It comes as a shock, none the less, when readers of a leftwing persuasion run up against Guardian editorials with a true-blue establishment bias. The main leader in today’s paper (7 October 2011) could come straight out of the Ministry of Defence. It starts: “America and Britain invaded Afghanistan 10 years ago, for reasons which were understandable, to wage a short war that was unavoidable”.
America invaded Afghanistan as an act of revenge for the attack on the World Trade Center in Manhattan on 9 September 2001. The Americans assumed that Osama Bin Laden was responsible for the attack. The Afghans refused to surrender the suspect to them. So they invaded Afghanistan. Is that what the Guardian thinks is an “understandable” reason for invading a foreign country? Do you invade a sovereign state because its government is sheltering a suspect on whom you want to get your hands? Is that the legal procedure for conducting international relations? The Guardian goes on to say that the war was “unavoidable”. It was not. The diplomatic route could have been pursued. As G. K Chesterton said in another context, it was not tried and found wanting. It was found wanting and not tried. The fact is that the American Government, humiliated by the attack in Manhattan, was hell-bent on exacting vengeance. What did the Afghan people matter to them?
Britain invaded for a different reason. By an amazing coincidence, Britain’s foreign policy always coincides exactly with that of the United States. If the US goes in, so do the Brits. It’s called the Special Relationship. And never in recent history was the Special Relationship stronger than it was when Anthony Blair was Prime Minister of Great Britain and the invasion of Afghanistan took place.

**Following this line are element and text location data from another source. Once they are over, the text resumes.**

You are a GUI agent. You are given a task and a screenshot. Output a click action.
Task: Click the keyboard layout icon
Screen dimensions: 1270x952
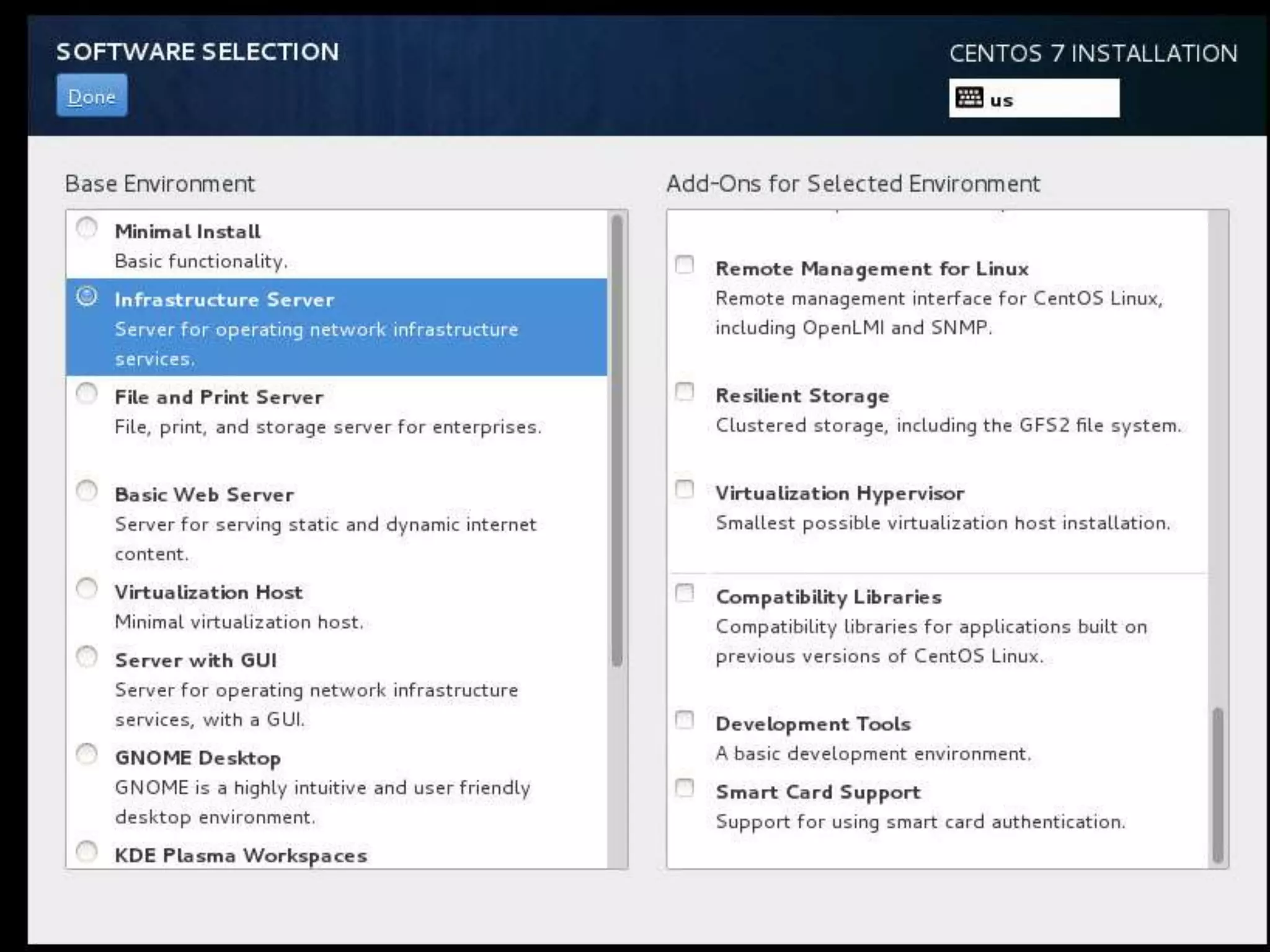(969, 98)
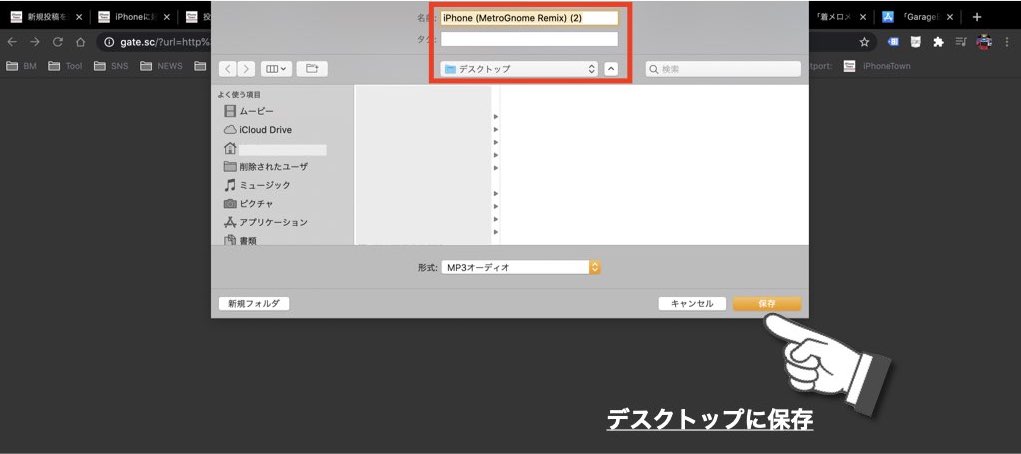The height and width of the screenshot is (454, 1021).
Task: Open a new browser tab
Action: point(977,17)
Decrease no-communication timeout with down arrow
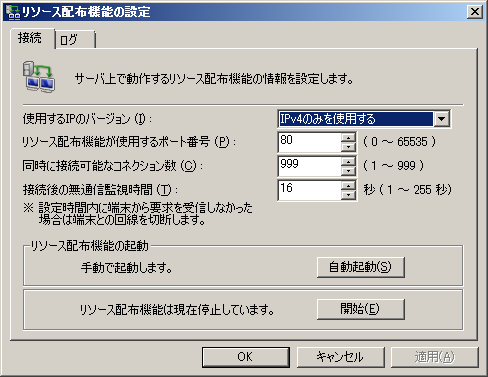Screen dimensions: 488x377 [349, 195]
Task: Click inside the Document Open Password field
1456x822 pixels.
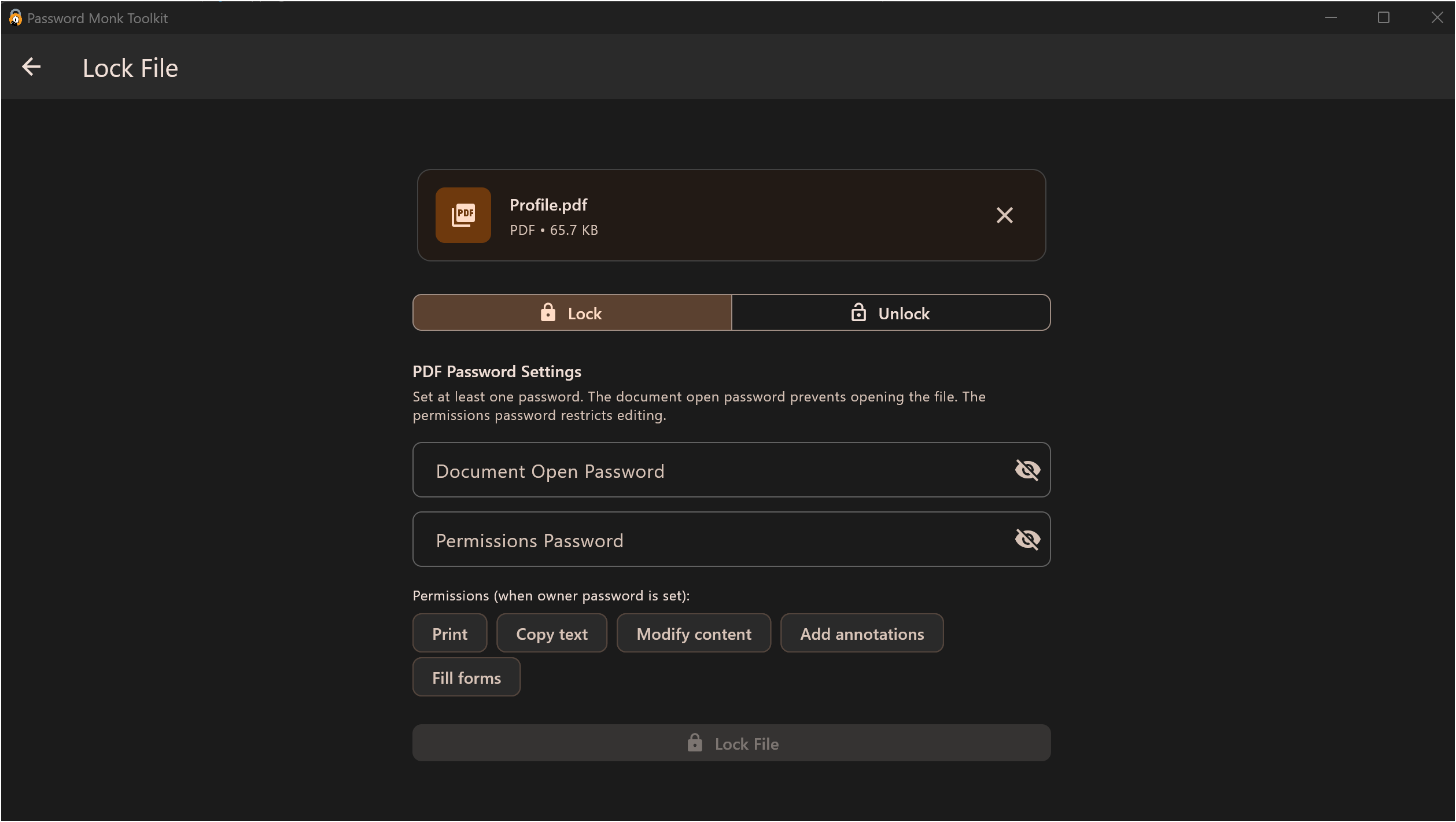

One might have thought that Britain’s messy prosecution of three wars in Afghanistan in the 19th and 20th centuries would have given it pause for thought. Not a bit of it. Not least, doubtless, because of a culpable ignorance of that history on the part of the current generation of political philistines.

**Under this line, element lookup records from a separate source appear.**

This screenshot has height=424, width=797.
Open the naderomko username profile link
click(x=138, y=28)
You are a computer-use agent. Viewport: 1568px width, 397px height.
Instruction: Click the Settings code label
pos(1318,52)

And as to waging a short war, what about the lessons of Vietnam? Wiser counsels urged caution at the time of the invasion, but the warnings brushed aside, the hotheads rushed in. The result was Vietnam II – the checkmating of the world’s most technologically advanced army by scattered bands of turbaned rebels armed only with knives and Kalashnikovs. They will never learn, will they? Plus ça change, plus c’est la même chose.